**Task**.
Reproduce the SPARK-22713 bug report below word for word, from its first line to its last.
— Start Selected passage —
Lijie Xu created SPARK-22713:
--------------------------------

             Summary: OOM caused by the memory contention and memory leak in 
TaskMemoryManager
                 Key: SPARK-22713
                 URL: https://issues.apache.org/jira/browse/SPARK-22713
             Project: Spark
          Issue Type: Bug
          Components: Shuffle, Spark Core
    Affects Versions: 2.1.2, 2.1.1
            Reporter: Lijie Xu
            Priority: Critical


*[Abstract]* 

I recently encountered an OOM error in a PageRank application 
(_org.apache.spark.examples.SparkPageRank_). After profiling the application, I 
found the OOM error is related to the memory contention in shuffle spill phase. 
Here, the memory contention means that a task tries to release some old memory 
consumers from memory for keeping the new memory consumers. After analyzing the 
OOM heap dump, I found the root cause is a memory leak in _TaskMemoryManager_.
— End Selected passage —
— Start Recorded information —
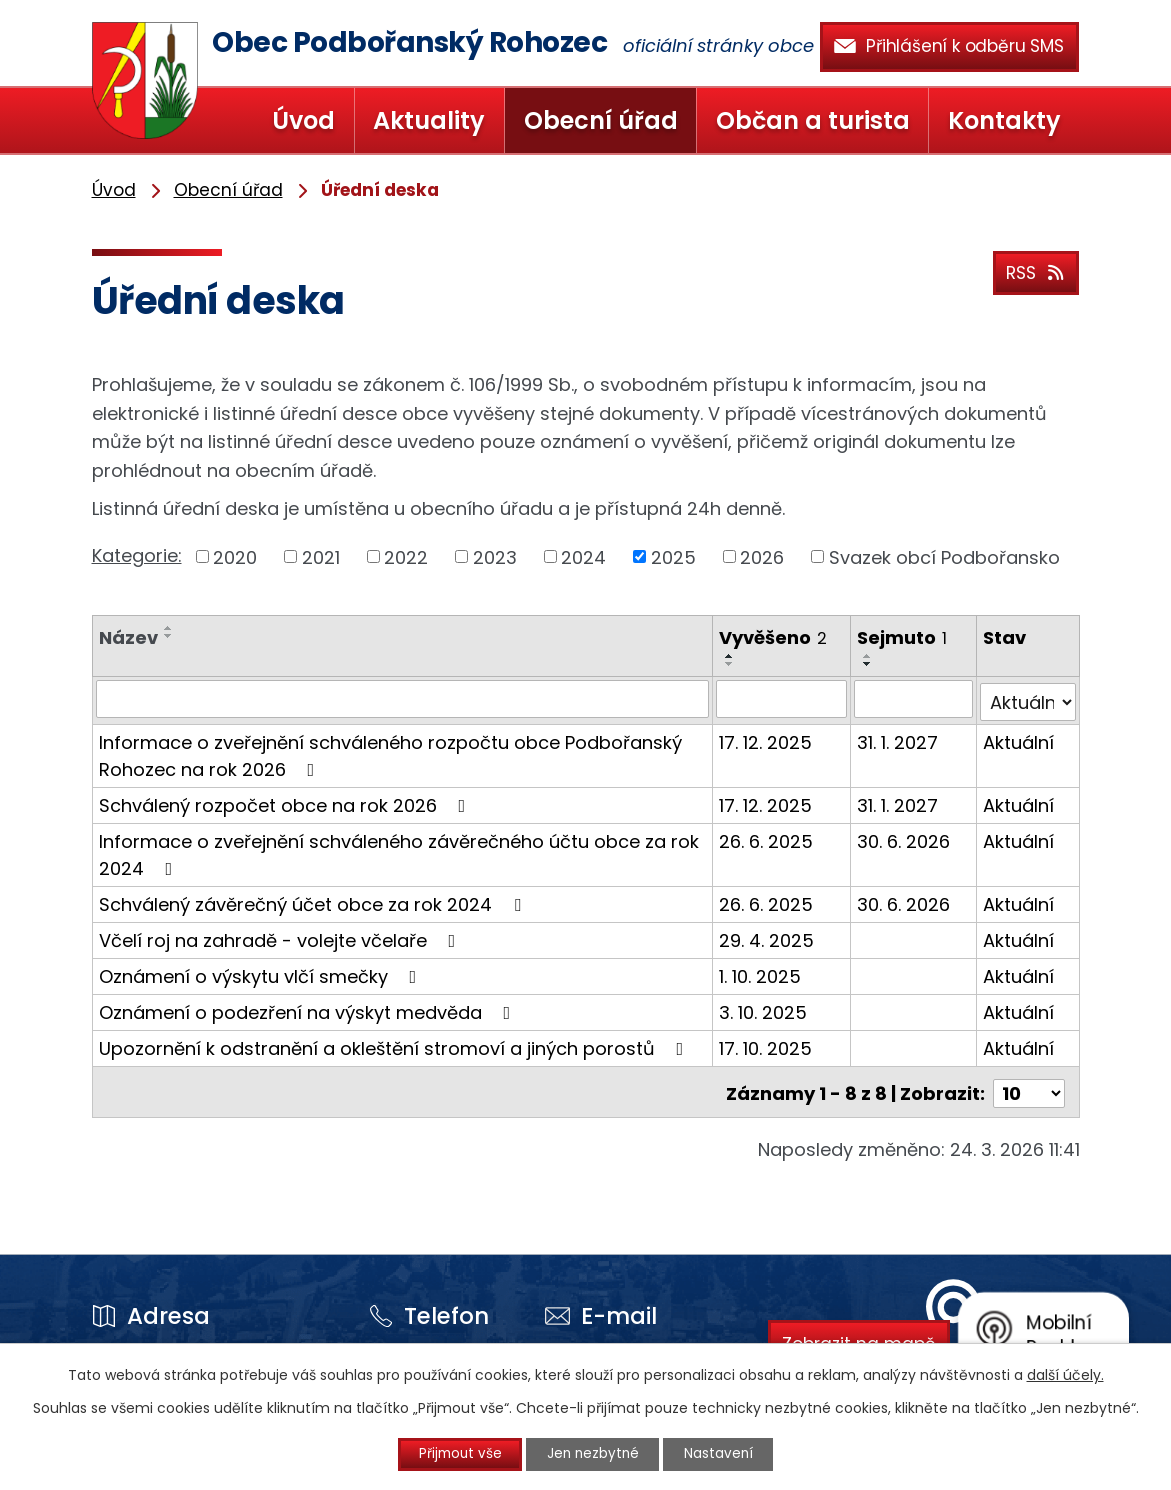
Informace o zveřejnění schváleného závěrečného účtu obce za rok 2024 (399, 852)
— End Recorded information —
**Response to the task**.
Lijie Xu created SPARK-22713:
--------------------------------

             Summary: OOM caused by the memory contention and memory leak in 
TaskMemoryManager
                 Key: SPARK-22713
                 URL: https://issues.apache.org/jira/browse/SPARK-22713
             Project: Spark
          Issue Type: Bug
          Components: Shuffle, Spark Core
    Affects Versions: 2.1.2, 2.1.1
            Reporter: Lijie Xu
            Priority: Critical


*[Abstract]* 

I recently encountered an OOM error in a PageRank application 
(_org.apache.spark.examples.SparkPageRank_). After profiling the application, I 
found the OOM error is related to the memory contention in shuffle spill phase. 
Here, the memory contention means that a task tries to release some old memory 
consumers from memory for keeping the new memory consumers. After analyzing the 
OOM heap dump, I found the root cause is a memory leak in _TaskMemoryManager_.